**TASK TO COMPLETE:**
Each line in the material below, starting at the one with "Given: Click the share screen upload icon" and ending at the one with "Task: Open the 查看 (View) toolbar icon", is to be reproduced exactly; no picture is to be copied.

**DATA UNDER STUDY:**

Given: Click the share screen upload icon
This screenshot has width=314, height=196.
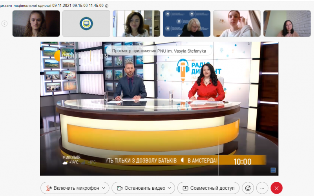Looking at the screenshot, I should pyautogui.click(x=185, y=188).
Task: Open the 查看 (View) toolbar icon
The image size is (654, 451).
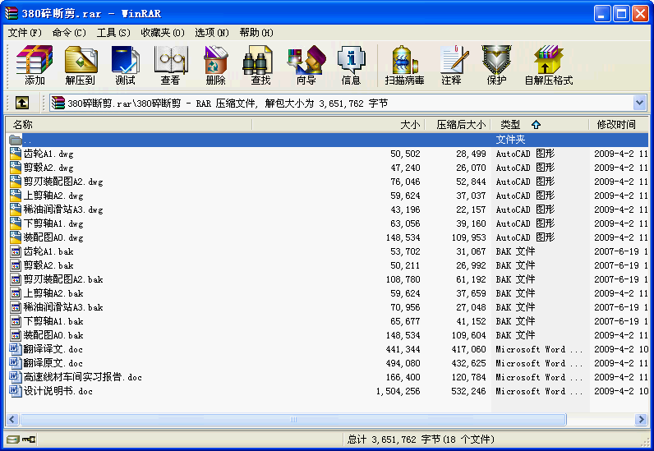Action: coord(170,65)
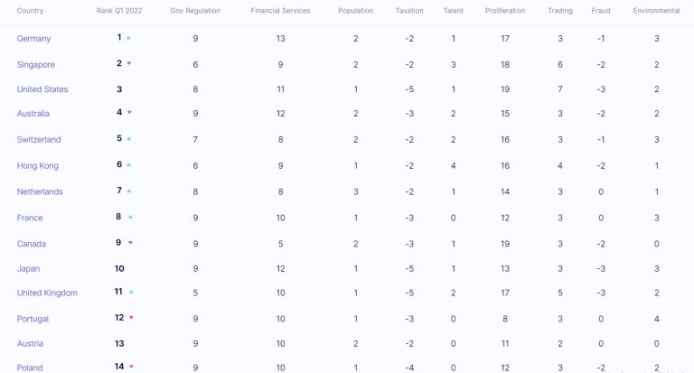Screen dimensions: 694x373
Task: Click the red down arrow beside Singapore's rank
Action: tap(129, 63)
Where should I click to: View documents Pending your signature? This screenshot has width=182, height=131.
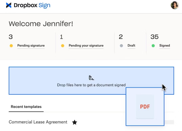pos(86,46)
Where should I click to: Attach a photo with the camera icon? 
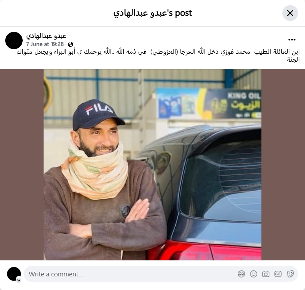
---
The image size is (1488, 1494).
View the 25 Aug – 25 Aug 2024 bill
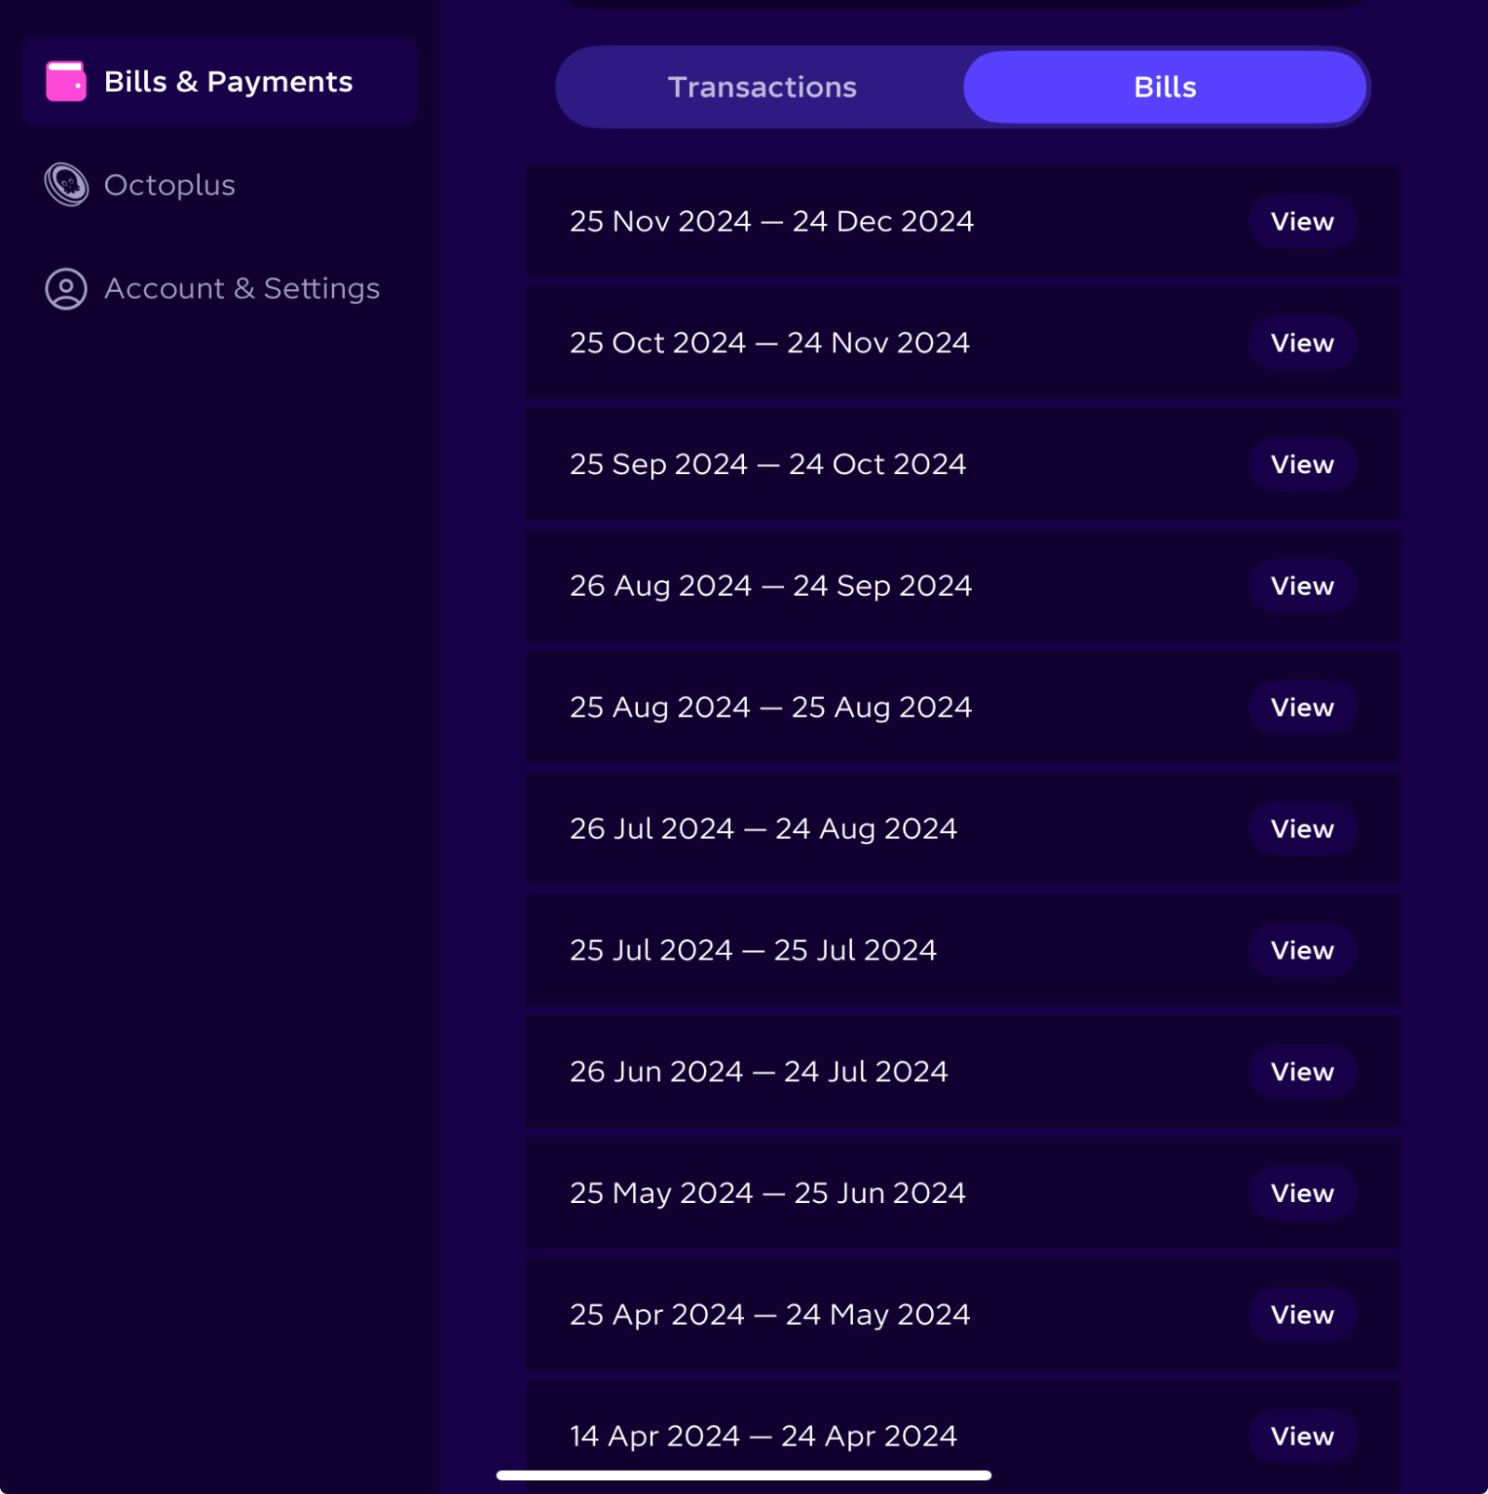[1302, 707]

**ANSWER FOR THIS EXERCISE:**
Given: Click the share screen upload icon
This screenshot has width=314, height=196.
Looking at the screenshot, I should pyautogui.click(x=185, y=188).
Task: Open the 查看 (View) toolbar icon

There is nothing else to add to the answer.